Rideshare companies like Uber and Lyft have exploded in popularity over recent years, with millions of rides now being given each year, resulting in billions of dollars in revenue as well as cash for drivers. However, when you have regular people using their own cars to provide this transportation, accidents and insurance coverage can become a lot more complex. Third parties often have to get involved, which makes the process confusing compared to a normal car accident. It’s important to note, however, that most rideshare companies themselves skirt liability by claiming they merely set up an agreement for people to meet and exchange service-for-fee, thus positioning themselves as a tech company and not a transportation provider in order to avoid responsibility to pay.
To help you sort through the difficulties, our latest blog discusses how these accidents work and the process for obtaining compensation, depending on your circumstances.
For Passengers
Passengers who are traveling in an Uber or Lyft vehicle have probably the best protection of any party involved in one of these accidents. When drivers have accepted a fare and have a passenger, Uber and Lyft both provide each of their drivers with up to $1 million in supplemental secondary coverage. What this means is that you’ll still have to file a claim against the driver’s insurance company for your injuries, but when that amount gets used up you’ll have the ability to then file a claim with the rideshare company to have the rest of your expenses and losses covered, provided the losses don’t exceed that $1 million threshold. Be sure you notify both your driver’s insurance and the rideshare company about the accident in order to get the claims process rolling, and retain an attorney for help with legally securing the compensation you deserve.
For Drivers
As stated previously, Uber and Lyft offer drivers up to $1 million in supplemental liability coverage, provided you have accepted a fare and currently have a passenger. That being said, these companies also continue to protect their drivers between fares as well, though the amount drops to $100,000.

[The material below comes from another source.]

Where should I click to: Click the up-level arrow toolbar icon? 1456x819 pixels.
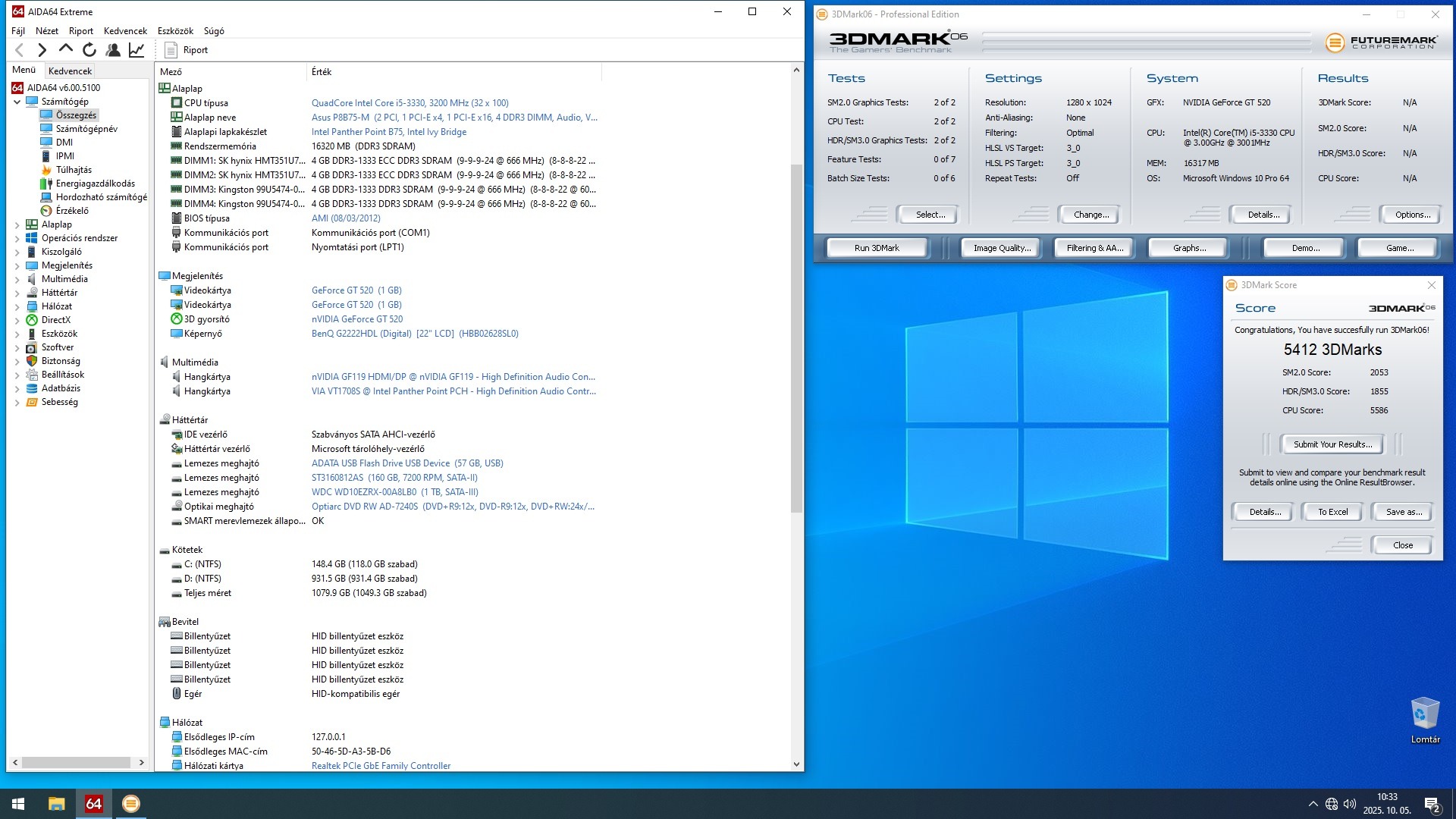[66, 50]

Furthermore, these policies are secondary, which means they only take effect when your own primary insurance policy (in other words, your normal car insurance) surpasses its limits. You are still required to carry your own insurance, and that means you need to be careful about whether or not your policy will cover you while you are operating “for hire,” such as driving for Uber of Lyft.
For Those Involved
What if you’re involved in an accident and the other party was driving for Uber of Lyft? There are factors that will complicate things, but generally you could follow the same procedure that an Uber of Lyft passenger would. File a claim against the other driver’s primary insurance and contact the rideshare operating company to inform them about the accident. It’s also strongly advised you retain representation from an attorney who can make sure your rights are preserved and your best interests are pursued throughout your accident case.